Your instructions: Copy the rows from the one containing "Click the Sep" through the one containing "pos(756,277)", both included, without any changes.

Given data:
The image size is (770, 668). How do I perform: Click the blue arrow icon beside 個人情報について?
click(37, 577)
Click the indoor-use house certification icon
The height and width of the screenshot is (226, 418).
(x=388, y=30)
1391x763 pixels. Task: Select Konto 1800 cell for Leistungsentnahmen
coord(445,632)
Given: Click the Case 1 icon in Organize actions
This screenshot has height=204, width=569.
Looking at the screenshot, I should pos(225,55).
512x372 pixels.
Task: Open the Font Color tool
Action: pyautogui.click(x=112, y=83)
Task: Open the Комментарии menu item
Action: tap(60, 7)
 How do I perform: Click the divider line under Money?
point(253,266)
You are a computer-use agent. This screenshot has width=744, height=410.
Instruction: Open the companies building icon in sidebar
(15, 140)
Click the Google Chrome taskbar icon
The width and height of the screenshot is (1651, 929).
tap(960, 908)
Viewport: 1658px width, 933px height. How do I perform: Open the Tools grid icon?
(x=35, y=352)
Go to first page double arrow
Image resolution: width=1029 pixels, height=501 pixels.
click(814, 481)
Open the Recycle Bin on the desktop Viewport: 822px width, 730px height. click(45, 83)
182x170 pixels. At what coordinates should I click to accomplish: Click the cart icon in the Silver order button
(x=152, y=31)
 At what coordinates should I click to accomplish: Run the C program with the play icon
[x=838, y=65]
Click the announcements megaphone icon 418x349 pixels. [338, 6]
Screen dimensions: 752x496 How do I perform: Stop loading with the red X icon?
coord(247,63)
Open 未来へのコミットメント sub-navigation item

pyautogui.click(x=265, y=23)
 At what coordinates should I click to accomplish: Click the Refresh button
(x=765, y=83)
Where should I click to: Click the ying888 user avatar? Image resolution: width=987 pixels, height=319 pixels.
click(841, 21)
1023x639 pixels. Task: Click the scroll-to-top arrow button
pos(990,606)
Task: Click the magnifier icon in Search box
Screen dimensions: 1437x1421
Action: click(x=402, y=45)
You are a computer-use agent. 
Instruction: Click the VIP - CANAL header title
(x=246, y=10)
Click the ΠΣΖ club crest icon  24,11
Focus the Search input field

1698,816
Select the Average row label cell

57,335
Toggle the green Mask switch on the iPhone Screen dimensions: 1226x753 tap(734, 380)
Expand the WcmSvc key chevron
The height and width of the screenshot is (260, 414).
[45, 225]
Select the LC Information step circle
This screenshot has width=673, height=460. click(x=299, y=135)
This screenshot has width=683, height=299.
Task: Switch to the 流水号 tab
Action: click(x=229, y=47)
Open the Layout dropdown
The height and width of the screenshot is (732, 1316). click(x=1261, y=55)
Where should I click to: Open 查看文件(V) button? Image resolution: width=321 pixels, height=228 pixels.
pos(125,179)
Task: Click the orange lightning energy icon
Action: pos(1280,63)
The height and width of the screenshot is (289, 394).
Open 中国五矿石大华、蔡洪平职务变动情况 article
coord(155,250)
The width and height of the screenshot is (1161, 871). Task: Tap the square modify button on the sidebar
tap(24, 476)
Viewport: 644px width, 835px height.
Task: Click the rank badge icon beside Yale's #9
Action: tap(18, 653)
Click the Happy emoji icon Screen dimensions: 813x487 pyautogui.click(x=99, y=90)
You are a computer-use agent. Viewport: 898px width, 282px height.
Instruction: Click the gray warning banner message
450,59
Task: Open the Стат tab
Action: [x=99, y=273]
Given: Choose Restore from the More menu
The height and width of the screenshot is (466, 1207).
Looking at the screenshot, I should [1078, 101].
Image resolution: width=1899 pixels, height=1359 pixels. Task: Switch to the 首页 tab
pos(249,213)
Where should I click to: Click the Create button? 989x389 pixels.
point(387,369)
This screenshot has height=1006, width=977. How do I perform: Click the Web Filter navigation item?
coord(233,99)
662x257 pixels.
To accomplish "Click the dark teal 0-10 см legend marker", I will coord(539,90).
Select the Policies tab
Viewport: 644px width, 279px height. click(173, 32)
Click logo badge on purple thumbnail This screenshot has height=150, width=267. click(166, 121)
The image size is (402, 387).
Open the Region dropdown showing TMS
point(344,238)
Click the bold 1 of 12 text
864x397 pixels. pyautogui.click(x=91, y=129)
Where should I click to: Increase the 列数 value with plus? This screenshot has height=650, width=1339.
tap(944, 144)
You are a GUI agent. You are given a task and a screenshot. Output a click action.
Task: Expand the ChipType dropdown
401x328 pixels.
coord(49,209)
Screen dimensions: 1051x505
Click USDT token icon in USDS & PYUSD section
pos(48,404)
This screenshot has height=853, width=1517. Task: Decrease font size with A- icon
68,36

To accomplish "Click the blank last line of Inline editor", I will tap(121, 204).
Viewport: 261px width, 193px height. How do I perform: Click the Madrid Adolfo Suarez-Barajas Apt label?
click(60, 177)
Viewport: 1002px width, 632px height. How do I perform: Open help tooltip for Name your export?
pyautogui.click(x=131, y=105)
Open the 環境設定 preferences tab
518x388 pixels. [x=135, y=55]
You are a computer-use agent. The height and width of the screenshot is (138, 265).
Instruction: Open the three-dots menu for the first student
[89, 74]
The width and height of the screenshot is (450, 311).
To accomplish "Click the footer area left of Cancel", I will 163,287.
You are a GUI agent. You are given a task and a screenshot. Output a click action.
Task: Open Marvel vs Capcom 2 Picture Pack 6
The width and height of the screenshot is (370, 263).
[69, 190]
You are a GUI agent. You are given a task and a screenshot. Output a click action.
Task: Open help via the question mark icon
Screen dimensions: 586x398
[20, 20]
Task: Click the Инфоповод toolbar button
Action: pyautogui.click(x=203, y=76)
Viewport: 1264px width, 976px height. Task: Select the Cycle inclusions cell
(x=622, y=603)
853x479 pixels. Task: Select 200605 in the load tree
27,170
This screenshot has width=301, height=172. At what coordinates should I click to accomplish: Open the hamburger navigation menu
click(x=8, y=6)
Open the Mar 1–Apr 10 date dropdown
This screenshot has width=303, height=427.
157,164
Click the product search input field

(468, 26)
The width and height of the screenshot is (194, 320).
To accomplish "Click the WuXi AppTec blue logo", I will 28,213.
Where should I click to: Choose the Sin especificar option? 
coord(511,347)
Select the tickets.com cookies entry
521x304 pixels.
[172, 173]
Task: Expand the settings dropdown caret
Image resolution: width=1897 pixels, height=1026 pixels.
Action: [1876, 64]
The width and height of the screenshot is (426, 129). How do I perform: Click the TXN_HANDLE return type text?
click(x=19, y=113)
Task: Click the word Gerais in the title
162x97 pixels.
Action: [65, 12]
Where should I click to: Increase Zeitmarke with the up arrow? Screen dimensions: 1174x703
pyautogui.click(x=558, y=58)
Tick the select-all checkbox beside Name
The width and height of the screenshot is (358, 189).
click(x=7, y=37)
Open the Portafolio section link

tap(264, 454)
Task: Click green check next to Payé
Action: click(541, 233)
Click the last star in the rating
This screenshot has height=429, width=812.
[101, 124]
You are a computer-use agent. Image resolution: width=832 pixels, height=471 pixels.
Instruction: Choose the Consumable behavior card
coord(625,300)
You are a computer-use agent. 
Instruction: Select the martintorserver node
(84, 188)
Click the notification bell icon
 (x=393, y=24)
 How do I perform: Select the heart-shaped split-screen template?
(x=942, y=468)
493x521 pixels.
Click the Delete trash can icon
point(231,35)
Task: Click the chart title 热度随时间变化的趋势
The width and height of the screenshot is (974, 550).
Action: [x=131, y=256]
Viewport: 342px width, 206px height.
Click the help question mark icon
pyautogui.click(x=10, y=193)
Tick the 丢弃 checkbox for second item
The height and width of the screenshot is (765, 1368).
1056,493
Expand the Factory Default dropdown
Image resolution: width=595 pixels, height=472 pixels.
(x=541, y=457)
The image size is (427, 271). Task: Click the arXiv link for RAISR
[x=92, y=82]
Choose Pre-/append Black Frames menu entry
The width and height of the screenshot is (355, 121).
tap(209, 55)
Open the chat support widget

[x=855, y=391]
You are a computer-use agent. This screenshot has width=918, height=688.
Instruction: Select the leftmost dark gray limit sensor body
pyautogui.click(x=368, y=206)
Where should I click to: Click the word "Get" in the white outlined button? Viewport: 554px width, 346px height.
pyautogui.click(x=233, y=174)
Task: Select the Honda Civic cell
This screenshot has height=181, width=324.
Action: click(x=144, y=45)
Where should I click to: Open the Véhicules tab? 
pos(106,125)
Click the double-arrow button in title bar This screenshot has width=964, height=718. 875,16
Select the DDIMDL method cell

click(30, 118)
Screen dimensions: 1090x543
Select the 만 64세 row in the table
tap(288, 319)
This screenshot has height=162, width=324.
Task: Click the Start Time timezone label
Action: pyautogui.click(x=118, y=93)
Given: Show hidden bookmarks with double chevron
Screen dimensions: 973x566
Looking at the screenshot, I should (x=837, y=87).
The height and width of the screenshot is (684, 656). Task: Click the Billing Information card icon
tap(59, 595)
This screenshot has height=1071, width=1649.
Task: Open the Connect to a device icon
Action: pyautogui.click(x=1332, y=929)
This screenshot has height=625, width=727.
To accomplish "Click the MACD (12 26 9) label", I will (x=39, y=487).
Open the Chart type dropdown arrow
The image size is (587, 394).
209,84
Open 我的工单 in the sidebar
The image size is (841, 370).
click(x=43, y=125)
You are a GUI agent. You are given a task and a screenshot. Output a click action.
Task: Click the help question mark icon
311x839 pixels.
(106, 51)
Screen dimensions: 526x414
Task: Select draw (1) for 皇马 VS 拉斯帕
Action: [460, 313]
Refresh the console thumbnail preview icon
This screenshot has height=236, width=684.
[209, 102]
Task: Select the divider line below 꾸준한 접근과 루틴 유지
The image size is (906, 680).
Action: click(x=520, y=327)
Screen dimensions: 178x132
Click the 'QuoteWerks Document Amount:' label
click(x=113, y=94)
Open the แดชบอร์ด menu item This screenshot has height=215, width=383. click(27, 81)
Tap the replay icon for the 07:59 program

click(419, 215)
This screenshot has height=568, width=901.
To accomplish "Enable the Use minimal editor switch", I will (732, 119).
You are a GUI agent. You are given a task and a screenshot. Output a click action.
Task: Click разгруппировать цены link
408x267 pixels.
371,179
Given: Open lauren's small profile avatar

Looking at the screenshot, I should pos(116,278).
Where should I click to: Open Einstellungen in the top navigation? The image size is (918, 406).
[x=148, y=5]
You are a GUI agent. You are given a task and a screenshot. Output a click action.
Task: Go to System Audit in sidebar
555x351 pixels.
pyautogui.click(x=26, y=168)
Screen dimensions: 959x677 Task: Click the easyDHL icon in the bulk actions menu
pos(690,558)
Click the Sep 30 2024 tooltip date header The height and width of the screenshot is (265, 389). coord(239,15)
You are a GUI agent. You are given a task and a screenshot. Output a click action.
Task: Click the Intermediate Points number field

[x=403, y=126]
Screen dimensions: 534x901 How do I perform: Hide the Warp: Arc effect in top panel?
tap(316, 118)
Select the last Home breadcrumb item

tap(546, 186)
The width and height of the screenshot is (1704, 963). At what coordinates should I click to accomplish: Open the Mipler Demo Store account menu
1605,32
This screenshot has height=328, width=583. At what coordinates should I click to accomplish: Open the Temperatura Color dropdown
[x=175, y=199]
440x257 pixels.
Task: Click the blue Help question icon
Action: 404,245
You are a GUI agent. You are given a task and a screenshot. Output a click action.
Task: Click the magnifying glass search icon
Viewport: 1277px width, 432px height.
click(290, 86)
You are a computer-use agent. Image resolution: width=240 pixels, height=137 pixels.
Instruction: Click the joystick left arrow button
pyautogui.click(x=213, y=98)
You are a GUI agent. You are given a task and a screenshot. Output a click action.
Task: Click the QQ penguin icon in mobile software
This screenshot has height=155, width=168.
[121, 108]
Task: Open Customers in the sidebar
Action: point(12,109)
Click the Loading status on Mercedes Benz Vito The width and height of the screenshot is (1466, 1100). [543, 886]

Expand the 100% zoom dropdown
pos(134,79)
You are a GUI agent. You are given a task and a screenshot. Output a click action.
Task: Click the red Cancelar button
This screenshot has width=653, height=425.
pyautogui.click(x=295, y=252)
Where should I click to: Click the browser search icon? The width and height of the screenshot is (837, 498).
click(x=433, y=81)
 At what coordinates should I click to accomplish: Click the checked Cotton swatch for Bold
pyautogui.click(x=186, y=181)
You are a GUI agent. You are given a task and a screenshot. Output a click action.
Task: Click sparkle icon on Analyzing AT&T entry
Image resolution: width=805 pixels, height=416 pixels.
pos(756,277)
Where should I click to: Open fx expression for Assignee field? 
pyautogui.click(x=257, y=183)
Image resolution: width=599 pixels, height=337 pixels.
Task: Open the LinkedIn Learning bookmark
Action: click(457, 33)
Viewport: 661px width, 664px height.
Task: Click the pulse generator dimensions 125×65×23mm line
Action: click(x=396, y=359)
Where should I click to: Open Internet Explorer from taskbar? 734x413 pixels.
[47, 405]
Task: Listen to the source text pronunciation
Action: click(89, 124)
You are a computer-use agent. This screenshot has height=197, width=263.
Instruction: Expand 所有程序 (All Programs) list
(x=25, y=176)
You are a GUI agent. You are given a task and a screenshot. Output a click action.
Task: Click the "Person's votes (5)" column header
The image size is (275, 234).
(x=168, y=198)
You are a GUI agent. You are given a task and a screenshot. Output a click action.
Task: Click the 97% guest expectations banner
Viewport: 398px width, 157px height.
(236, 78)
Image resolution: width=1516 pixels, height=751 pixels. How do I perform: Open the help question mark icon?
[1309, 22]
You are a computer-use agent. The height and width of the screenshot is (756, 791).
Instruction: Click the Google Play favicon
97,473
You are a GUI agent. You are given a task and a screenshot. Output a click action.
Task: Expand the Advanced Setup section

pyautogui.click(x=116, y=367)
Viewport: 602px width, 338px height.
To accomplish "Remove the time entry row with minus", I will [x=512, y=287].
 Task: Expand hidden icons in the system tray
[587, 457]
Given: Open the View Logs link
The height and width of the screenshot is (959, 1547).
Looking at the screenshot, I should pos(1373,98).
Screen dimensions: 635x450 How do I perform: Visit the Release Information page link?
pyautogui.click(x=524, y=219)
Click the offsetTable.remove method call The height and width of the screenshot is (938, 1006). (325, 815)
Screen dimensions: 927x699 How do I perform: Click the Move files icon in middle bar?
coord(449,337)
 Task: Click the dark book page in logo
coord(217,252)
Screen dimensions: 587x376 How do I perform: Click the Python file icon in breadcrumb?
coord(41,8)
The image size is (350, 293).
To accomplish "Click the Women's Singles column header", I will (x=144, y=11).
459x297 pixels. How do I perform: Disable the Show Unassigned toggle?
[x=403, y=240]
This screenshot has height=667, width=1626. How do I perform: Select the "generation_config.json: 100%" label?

Solution:
Click the Sep 30 2024 tooltip date header The height and width of the screenshot is (265, 389). coord(239,15)
You are a GUI agent. You are given a task and a screenshot. Output a click action.
Task: Click the Intermediate Points number field

[x=403, y=126]
Screen dimensions: 534x901 How do I perform: Hide the Warp: Arc effect in top panel?
tap(316, 118)
Select the last Home breadcrumb item

tap(546, 186)
The width and height of the screenshot is (1704, 963). At what coordinates should I click to accomplish: Open the Mipler Demo Store account menu
1605,32
This screenshot has height=328, width=583. At what coordinates should I click to accomplish: Open the Temperatura Color dropdown
[x=175, y=199]
440x257 pixels.
Task: Click the blue Help question icon
Action: 404,245
You are a GUI agent. You are given a task and a screenshot. Output a click action.
Task: Click the magnifying glass search icon
Viewport: 1277px width, 432px height.
click(290, 86)
You are a computer-use agent. Image resolution: width=240 pixels, height=137 pixels.
Instruction: Click the joystick left arrow button
pyautogui.click(x=213, y=98)
You are a GUI agent. You are given a task and a screenshot. Output a click action.
Task: Click the QQ penguin icon in mobile software
This screenshot has height=155, width=168.
[121, 108]
Task: Open Customers in the sidebar
Action: point(12,109)
Click the Loading status on Mercedes Benz Vito The width and height of the screenshot is (1466, 1100). [543, 886]

Expand the 100% zoom dropdown
pos(134,79)
You are a GUI agent. You are given a task and a screenshot. Output a click action.
Task: Click the red Cancelar button
This screenshot has width=653, height=425.
pyautogui.click(x=295, y=252)
Where should I click to: Click the browser search icon? The width and height of the screenshot is (837, 498).
click(x=433, y=81)
 At what coordinates should I click to accomplish: Click the checked Cotton swatch for Bold
pyautogui.click(x=186, y=181)
You are a GUI agent. You are given a task and a screenshot. Output a click action.
Task: Click sparkle icon on Analyzing AT&T entry
Image resolution: width=805 pixels, height=416 pixels.
pos(756,277)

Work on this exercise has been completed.